Da qualche anno nella pagina elaborata e cupamente risplendente di Michele Mari si danno appuntamento i membri di un club eccentrico e poco raccomandabile, altrettante varianti della socratica torpedine marina: Landolfi e Lovecraft, Hoffmann e Villiers de l’Isle-Adam. Né fa eccezione il recente Verderame (Einaudi, 164 pagg., 16.50 euro). Non abbiamo ancora finito di aprire il volume che già assistiamo all’efferato colpo di vanga con cui il factotum di una villa del Varesotto, in fondo si tratta di un vecchio mostro, divide in due tronconi le grosse lumache francesi che infestano il campo di lattuga, prima di sputare uno «scaracchio che nessuna benedizione avrebbe trasformato in madreperla».
Il mostro, scopriremo, è malato: dimentica i nomi delle cose, persino il suo stesso nome, Felice, costringendo il bambino che ne segue preoccupato il declino mentale, Michele, a soccorrerlo con mezzi di fortuna: oggetti dal nome simile (una busta di latte per indicare la lattuga), cartellini come in un curioso racconto di Schnitzler, finanche la deissi di una freccia in un tripudio di somiglianze e contiguità rubato alle teorie di Hume, Frazer, de Saussure.
Opportunamente decifrati, tutti questi espedienti perdono gran parte della loro cervelloticità, configurando qualcosa che assomiglia ad un kit semiologico con il quale contrastare la perdita di memoria che affligge la cultura contemporanea.
E pazienza, se il rimedio non potrà raggiungere la geometrica trasparenza del diamante: «Chi entrasse in questa stanza ne avrebbe l’impressione di un riempimento casuale e compulsivo, come per una specie di horror vacui: solo noi due sappiamo invece quanta ponderazione abbia richiesto ogni singolo elemento, e quanto angosciante sia stata la lotta con l’esiguità dello spazio disponibile».
Chi ha orecchie per intendere, intenda: non è più tempo di romanzi distesi, di sport letterari che consentano di agitare gambe e braccia.
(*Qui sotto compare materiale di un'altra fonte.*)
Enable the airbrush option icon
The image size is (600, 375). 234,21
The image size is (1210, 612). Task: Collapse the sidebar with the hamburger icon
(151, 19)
Scrivere, oggi, per chi non gioca con la scrittura, obbliga alle contorsioni di un Houdini, più che ad una danza a corpo libero.
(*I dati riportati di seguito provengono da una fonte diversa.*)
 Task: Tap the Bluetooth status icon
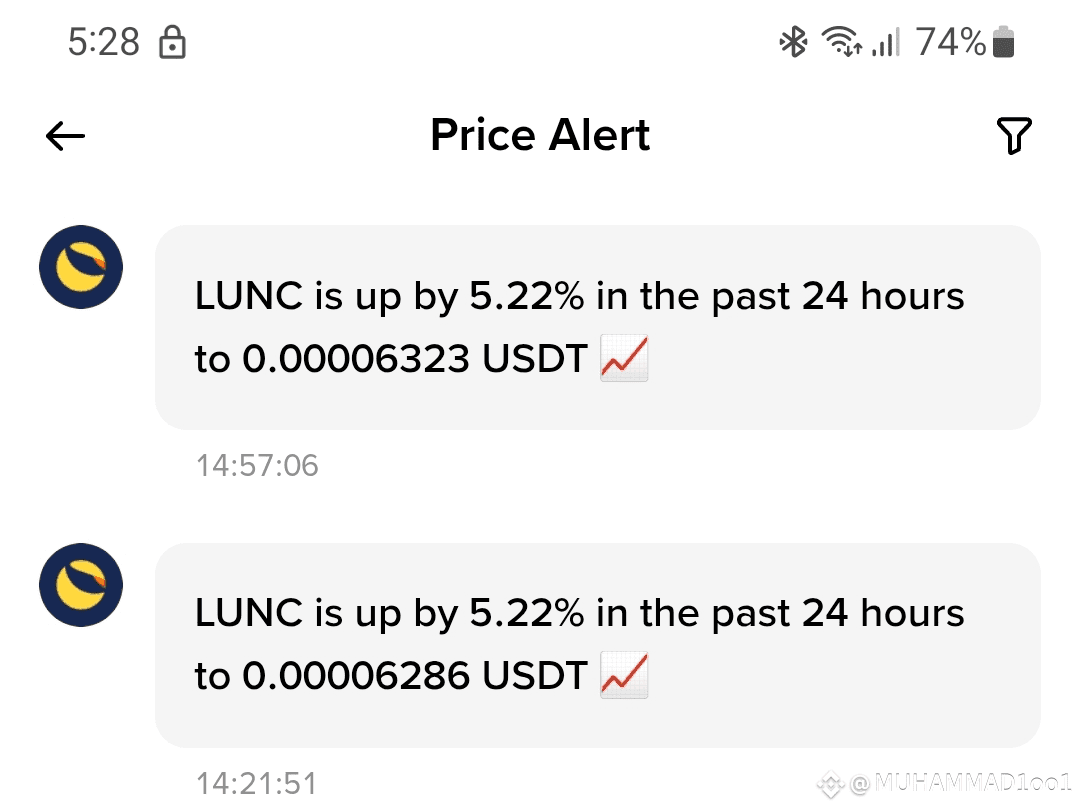pos(793,42)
Attraversato da un allegorismo così articolato da apparire insondabile, Verderame è un iper-romanzo che si avviluppa attorno ad un congruo numero di dimensioni, ma le prime a venire incontro al lettore sono essenzialmente due: i misteri innominabili serbati dalle cantine piranesiane della villa, dove botti quasi sfasciate custodiscono un succo d’uva mummificato che pur non essendo mai stato vino non ha ancora smesso di fermentare; e lo sgretolamento del mondo novecentesco.
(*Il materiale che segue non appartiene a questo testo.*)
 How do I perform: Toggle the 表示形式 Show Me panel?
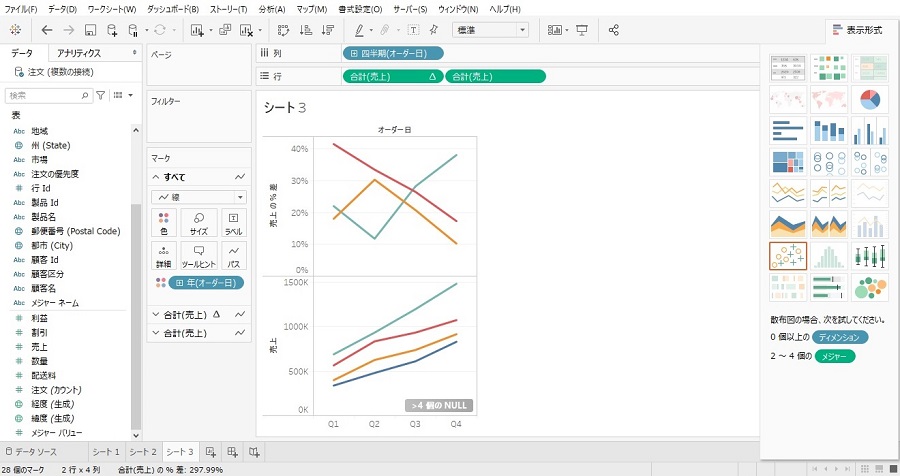click(x=856, y=30)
Un attimo prima che la demenza senile tappi per sempre la bocca al mostro, Felice e Michele - cioè, via le metafore, il sacco bucato della trascorsa spiritualità letteraria e lo scrittore che come può tenta di rianimarla - dovranno ammettere che il passato, l’oggetto cui tendono tutti i loro sforzi, è altrettanto multiplo, bizzarro e smemorato del presente.